Assigned task:
With the pictures left out, return exactly the lines from the one containing "Task: Click the Filter models search field" through the end of the listing below.

========

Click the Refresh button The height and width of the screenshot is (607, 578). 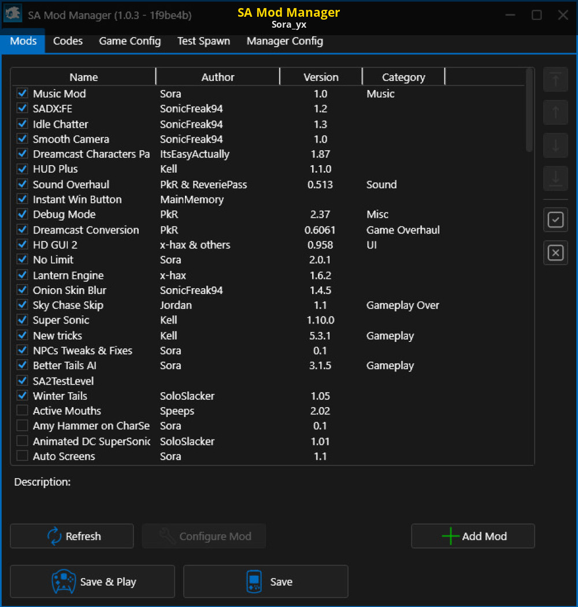[x=72, y=536]
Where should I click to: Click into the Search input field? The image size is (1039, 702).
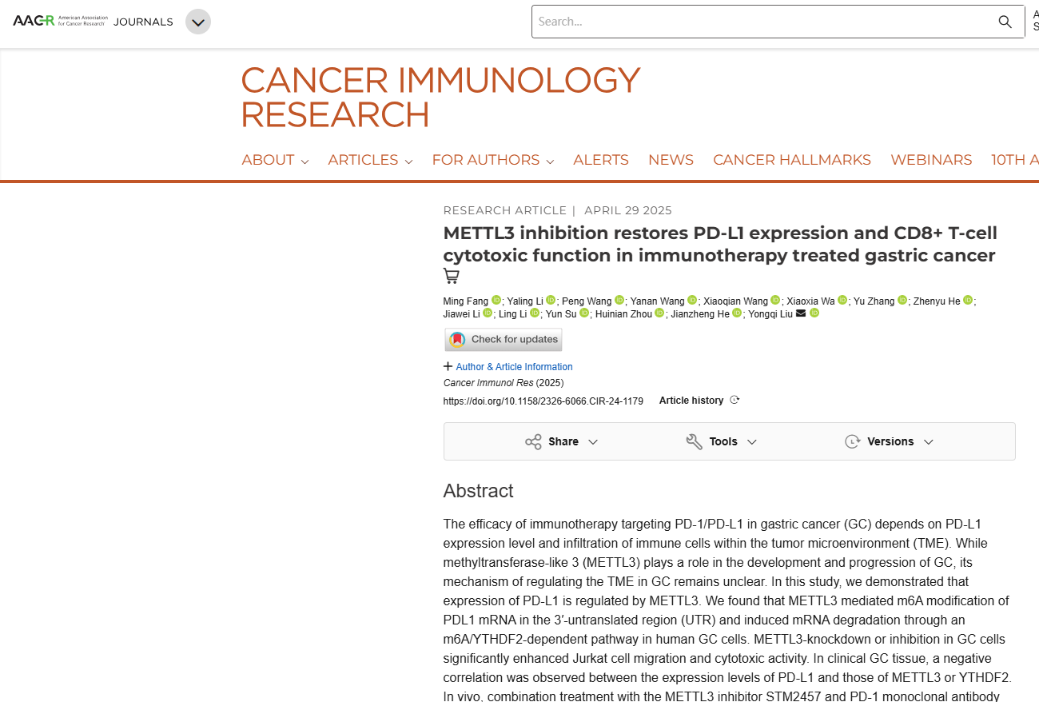pos(759,22)
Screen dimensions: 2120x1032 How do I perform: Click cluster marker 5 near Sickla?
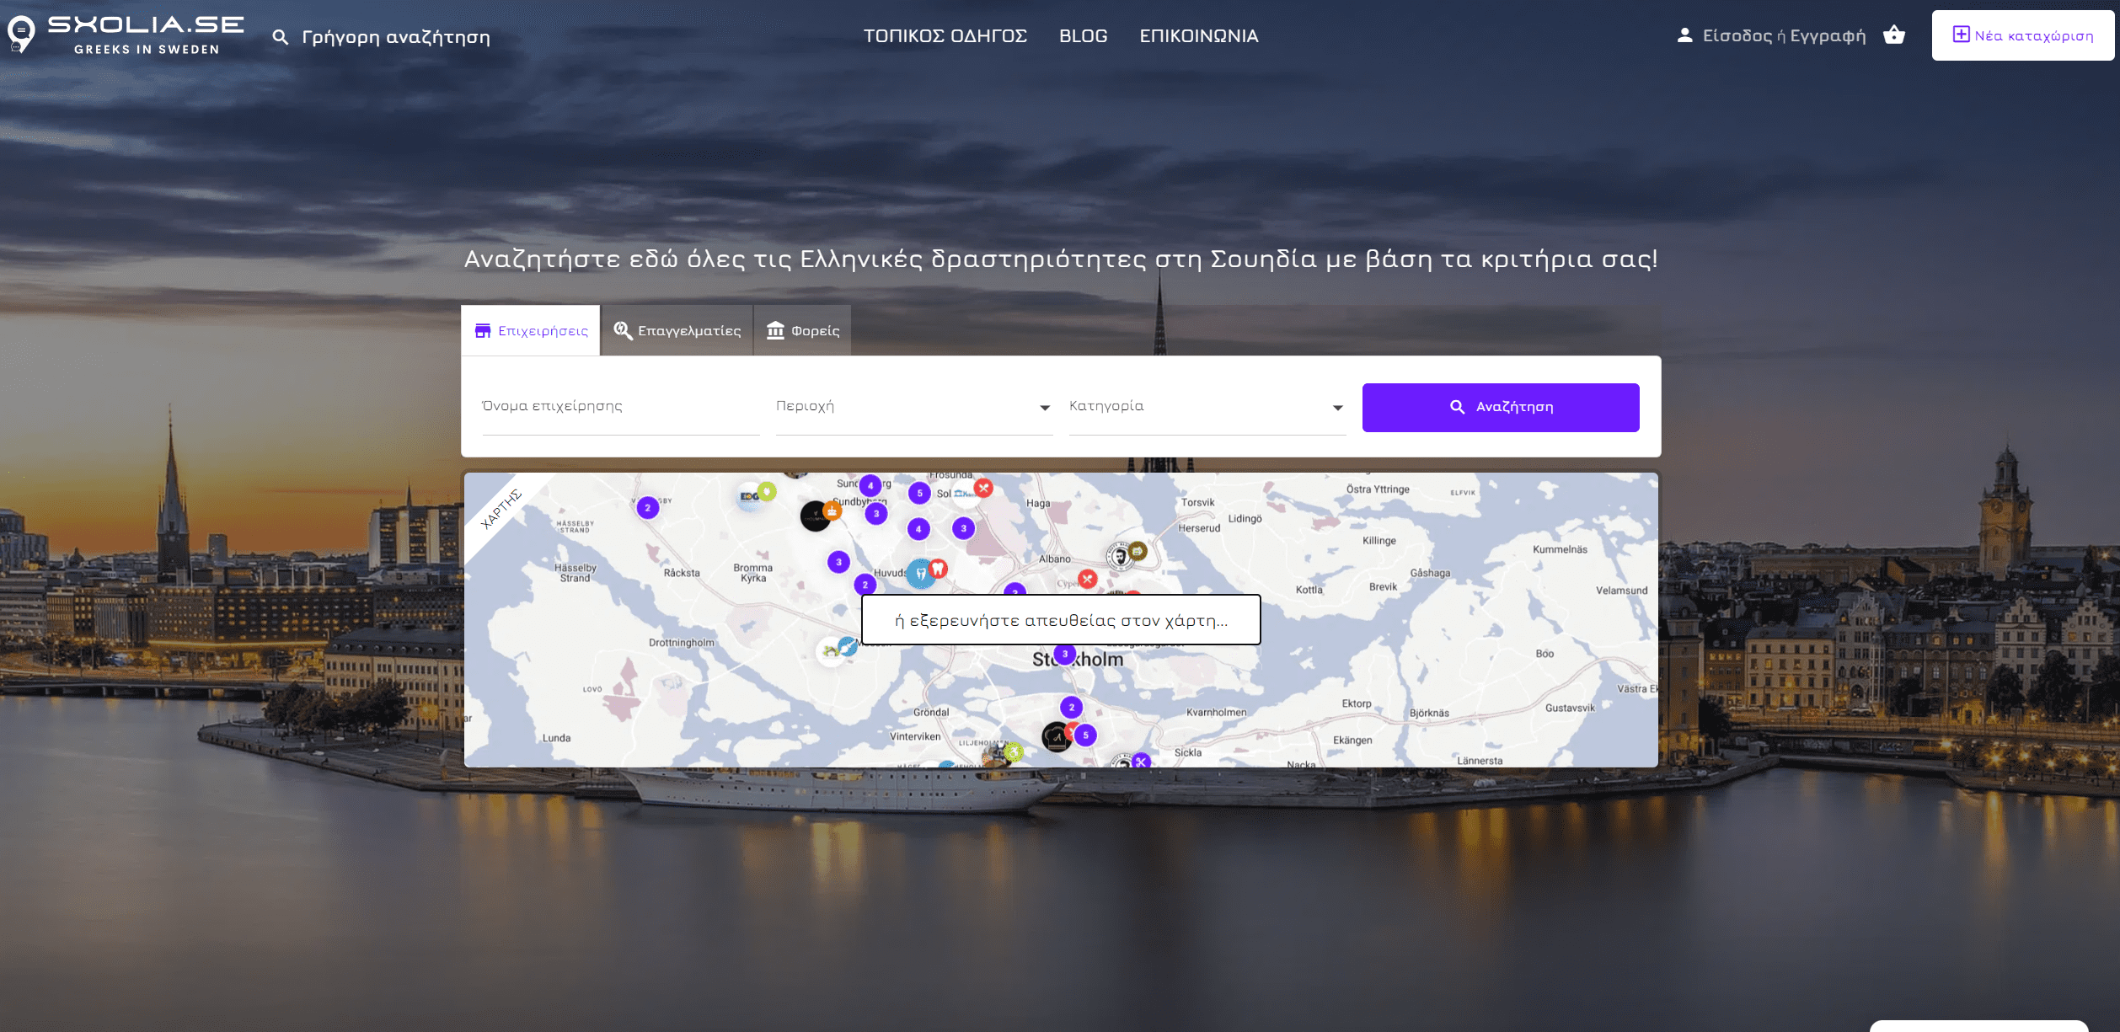coord(1085,735)
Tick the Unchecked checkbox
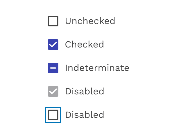The width and height of the screenshot is (176, 136). click(53, 21)
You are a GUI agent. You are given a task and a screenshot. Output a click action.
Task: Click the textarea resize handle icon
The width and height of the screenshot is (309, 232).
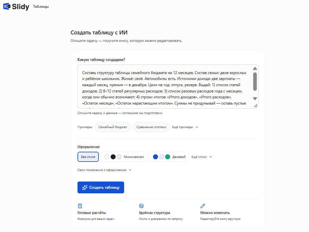point(255,106)
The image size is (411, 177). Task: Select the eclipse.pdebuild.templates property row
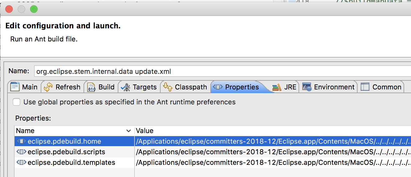pyautogui.click(x=71, y=163)
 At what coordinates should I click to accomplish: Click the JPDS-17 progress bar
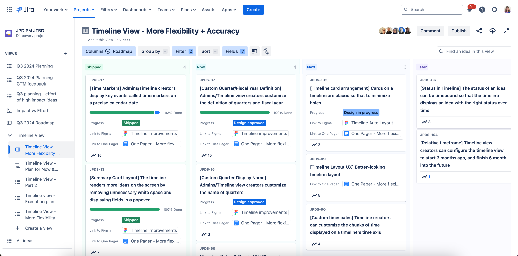[124, 113]
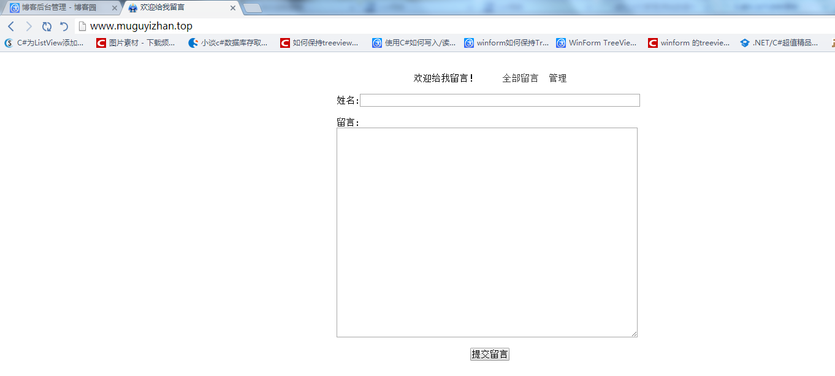Switch to the 博客后台管理 - 博客园 tab
Image resolution: width=835 pixels, height=376 pixels.
(59, 7)
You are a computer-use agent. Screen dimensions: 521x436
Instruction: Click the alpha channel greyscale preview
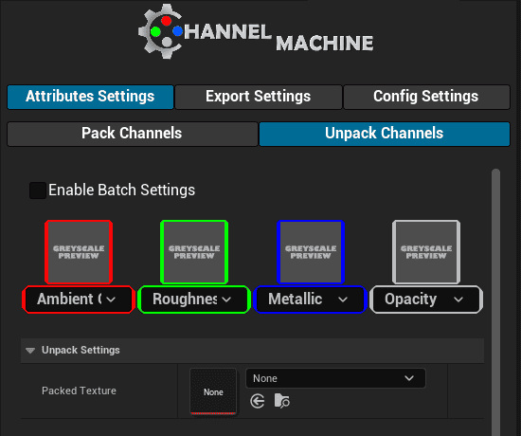coord(426,252)
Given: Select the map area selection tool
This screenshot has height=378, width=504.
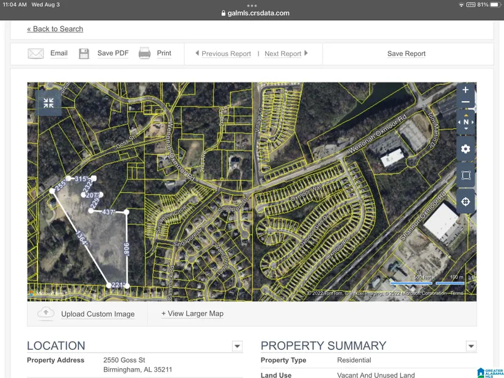Looking at the screenshot, I should [466, 176].
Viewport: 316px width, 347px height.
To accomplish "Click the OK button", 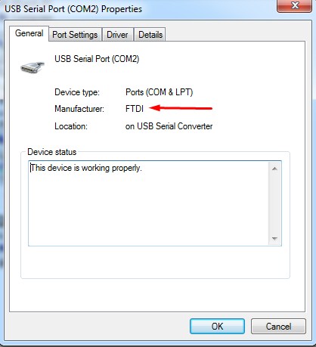I will (x=217, y=327).
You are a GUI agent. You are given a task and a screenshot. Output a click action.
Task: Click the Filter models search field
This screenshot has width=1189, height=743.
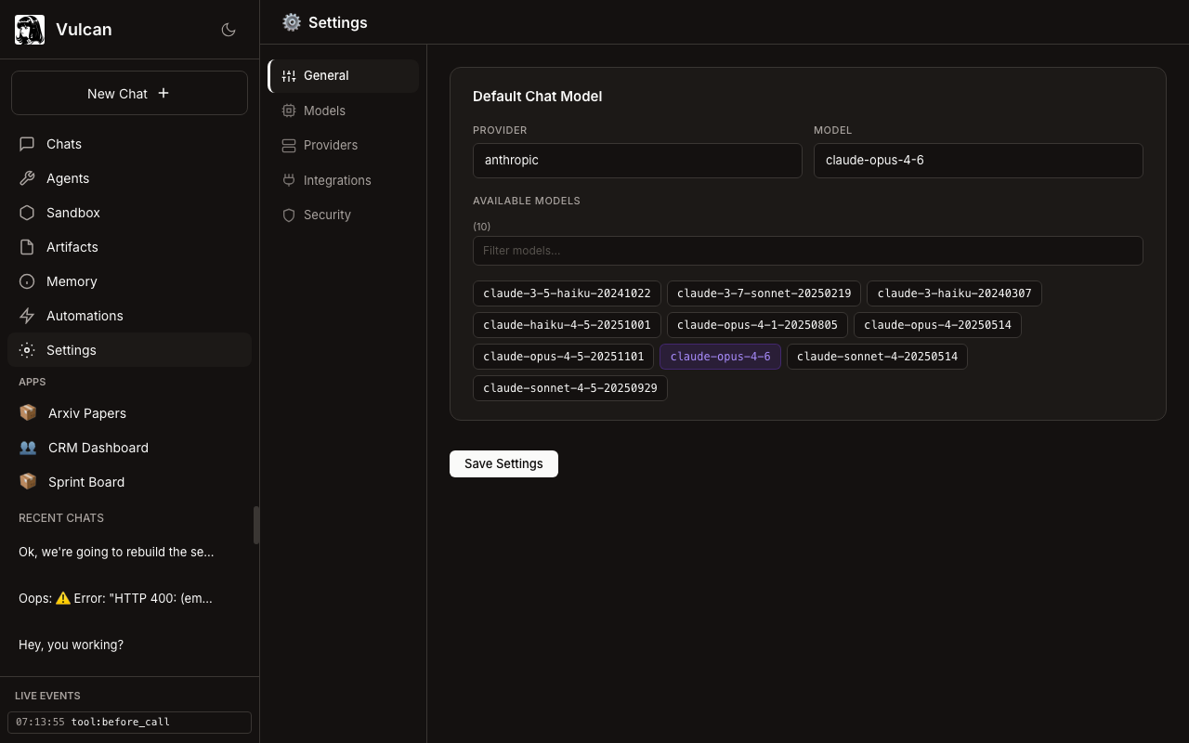coord(807,251)
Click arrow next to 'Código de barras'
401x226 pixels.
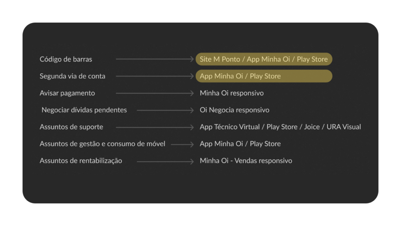(x=155, y=59)
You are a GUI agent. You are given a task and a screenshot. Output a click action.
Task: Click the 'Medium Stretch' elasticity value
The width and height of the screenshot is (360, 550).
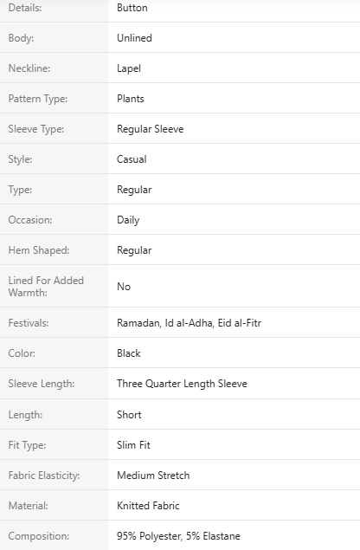[153, 476]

========

The completed task:
Task: Click the Filter models search field
This screenshot has width=1189, height=743.
coord(807,251)
Click arrow next to 'Código de barras'
401x226 pixels.
(x=155, y=59)
You are a GUI agent. You are given a task and a screenshot. Output a click action.
Task: Click the 'Medium Stretch' elasticity value
The width and height of the screenshot is (360, 550).
[153, 476]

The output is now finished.